Differences in long‐term disease activity and treatment of adult patients with childhood‐ and adult‐onset systemic lupus erythematosus

Objective To compare differences in long‐term outcome between adults with childhood‐onset (age at diagnosis <18 years) systemic lupus erythematosus (SLE) and with adult‐onset SLE. Methods Data were derived from the University of California Lupus Outcomes Study, a longitudinal cohort of 885 adult subjects with SLE (90 childhood‐onset [cSLE], 795 adult‐onset [aSLE]).
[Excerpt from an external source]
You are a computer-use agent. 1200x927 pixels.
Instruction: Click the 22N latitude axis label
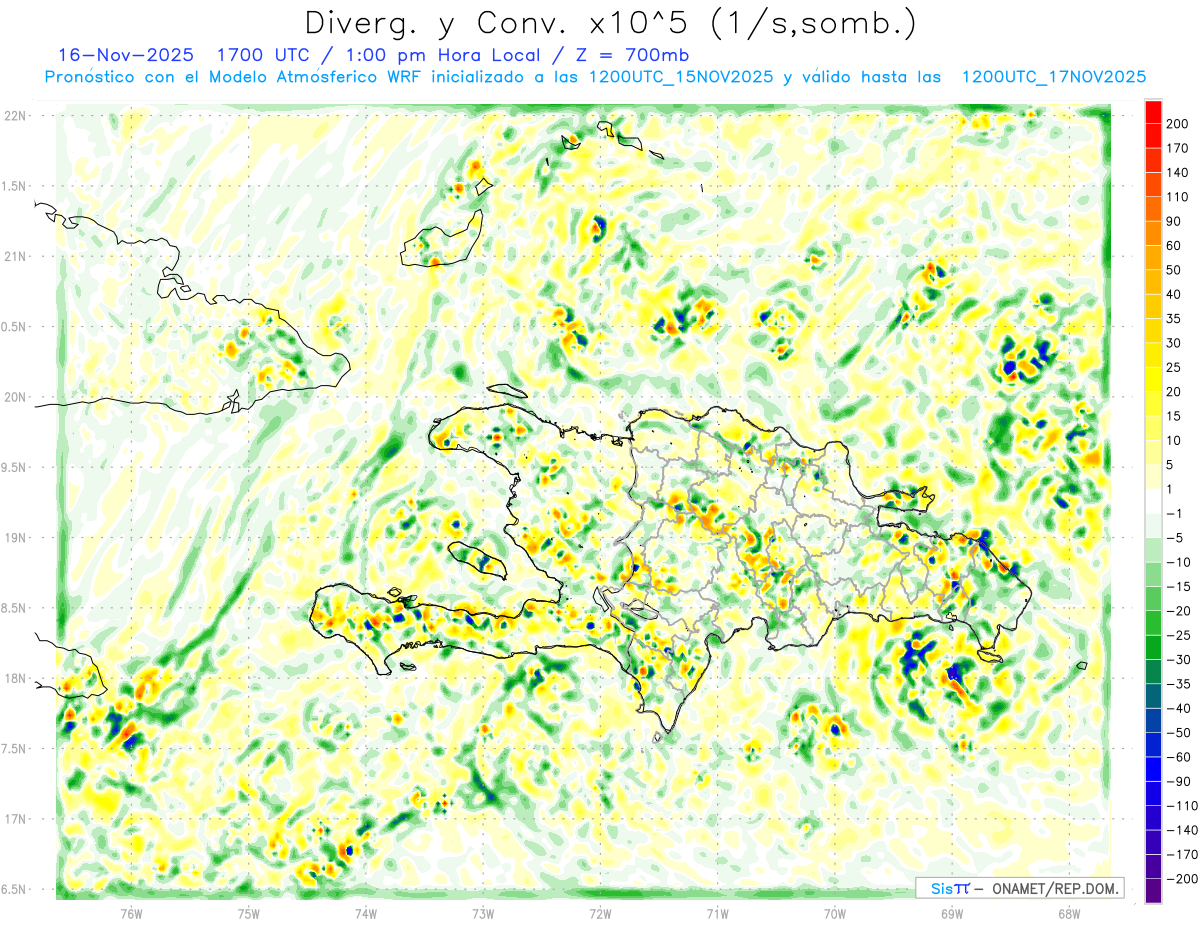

Baseline and 1‐year followup data were obtained via structured 1‐hour telephone interviews conducted between 2002 and 2006. Using self‐report data, differences in organ involvement and disease morbidity, current disease status and activity, past and current medication use, and number of physician visits were compared, based on age at diagnosis of SLE. Results Average disease duration for the cSLE and aSLE subgroups was 16.5 and 13.4 years, respectively, and mean age at followup was 30.5 and 49.9 years, respectively. When compared with aSLE subjects, cSLE subjects had a higher frequency of SLE‐related renal disease, whereas aSLE subjects were more likely to report a history of pulmonary disease. Rates of clotting disorders, seizures, and myocardial infarction were similar between the 2 groups. At followup, cSLE subjects had lower overall disease activity, but were more likely to be taking steroids and other immunosuppressive therapies. The total number of yearly physician visits was similar between the 2 groups, although cSLE subjects had a higher number of nephrology visits. Conclusion This study demonstrates important differences in the outcomes of patients with cSLE and aSLE, and provides important prognostic information about long‐term SLE disease activity and treatment.